L’Union pour la Méditerranée est-elle condamnée ?

Jean-Baptiste Buffet, chercheur associé à l’Institut Thomas More

3 février 2011 • Analyse •


Pour Jean-Baptiste Buffet, la récente démission du secrétaire général de l’UpM souligne la quasi-paralysie de cette organisation destinée à relancer le partenariat entre les pays riverains de la Méditerranée et l’Europe.


A l’heure où la rive sud de la Méditerranée connaît un tremblement de terre politique et social sans précédent, l’attitude et la réponse des pays européens, et en particulier celle de la France, sont sous le feu de toutes les critiques. L’Union pour la Méditerranée (UpM), lancée avec faste par Nicolas Sarkozy en juillet 2008 afin de construire une dynamique de paix dans la région, devait composer un élément de cette réponse.

Elle vient à son tour, sans qu’on y prête beaucoup d’attention, de plonger dans une situation de paralysie quasi-totale, avec la démission de son Secrétaire général, le Jordanien Ahmad Massa’deh. Ne cessant de connaître blocages, crises et revers depuis sa création, cette Union est aujourd’hui en pleine désunion. Le projet avait fait naître de vrais espoirs mais ceux-ci se sont effilochés avec le temps. Les raisons de cet enlisement ne sont pas celles que l’on évoque habituellement.

Certes, le conflit israélo-palestinien et, indirectement, la reprise de la colonisation israélienne en Cisjordanie ainsi que l’arrêt des négociations au Proche-Orient, n’ont pas aidé à installer un climat de confiance dans la région. Mais avant d’être méditerranéens, les blocages sont européens. L’équipe de Massa’deh en convenait tout à fait lors de son départ, évoquant précisément « des obstacles au sein de l’UE et avec certains pays d’Europe du Nord, bloquant le travail du Secrétariat et la mise à disposition de ressources financières ». Une fracture aujourd’hui criante entre une Europe du Nord et de l’Est qui se tournent vers l’Est du continent, et des pays latins qui souhaiteraient un investissement bien plus conséquent au Sud.

L’échec est double. Pour la diplomatie française, en premier lieu, car après avoir érigé en 2007 l’UpM en « élément majeur de la politique étrangère française », la déception est immense. Il est stratégique ensuite, pour ceux qui voyaient dans « l’institutionnalisation » de la Méditerranée la panacée de ses maux.

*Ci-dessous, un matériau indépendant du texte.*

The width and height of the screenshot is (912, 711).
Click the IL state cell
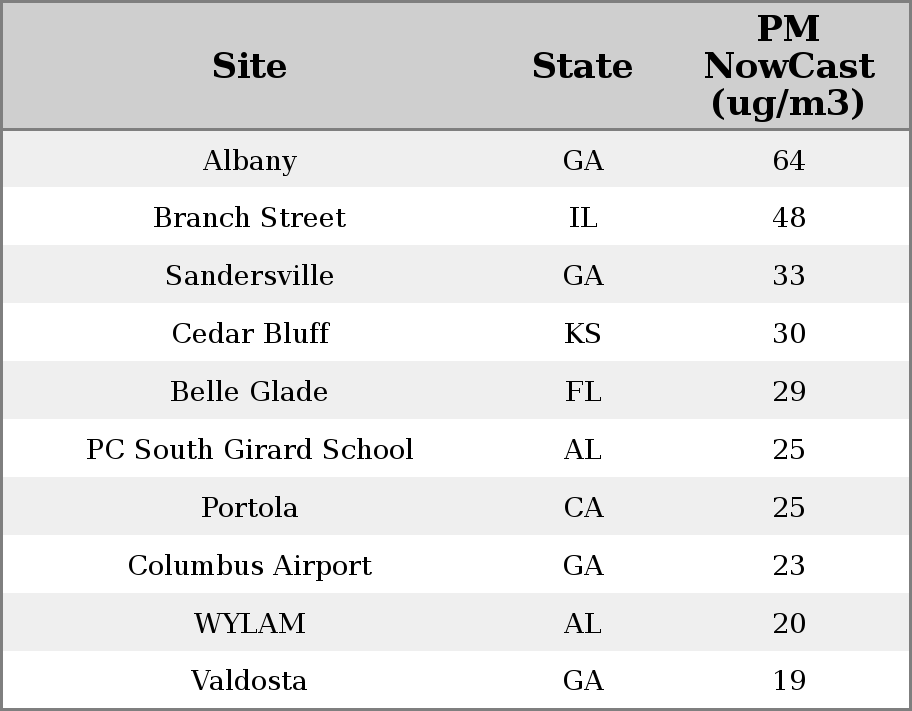coord(583,218)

L’UpM n’est cependant pas morte. Il ne faut pas condamner l’institution – dont l’idée reste bien intentionnée – mais la repenser et la réorienter d’urgence. D’abord en relevant les principaux défis des pays méditerranéens qui sont bien entendu la formation professionnelle, la recherche et l’énergie solaire. Mais concentrons également nos efforts sur l’agriculture, la sécurité alimentaire, la gestion locale de l’eau. Et impliquons davantage les entrepreneurs locaux, les élus et la société civile. Travaillons ensuite à des échelles plus réduites et à des niveaux « sous-régionaux ». Tant d’obstacles restent à surmonter, au Moyen-Orient, entre partenaires européens, entre voisins maghrébins.

Ne décevons pas nos voisins méditerranéens, dont on mesure aujourd’hui les attentes. Réinventons une méthode européenne et tâchons, s’il est encore temps, de trouver un équilibre, une synthèse européenne qui redonnerait de la force au projet. Car la période qui s’ouvre s’annonce décisive, et délicate. Trois présidences successives de l’UE seront menées par des États du Nord et de l’Est de l’Europe, alors que s’ouvriront les discussions sur les perspectives financières 2014-2020. L’engagement européen est menacé, et d’autres puissances mondiales n’attendent pas pour se positionner sur le terrain.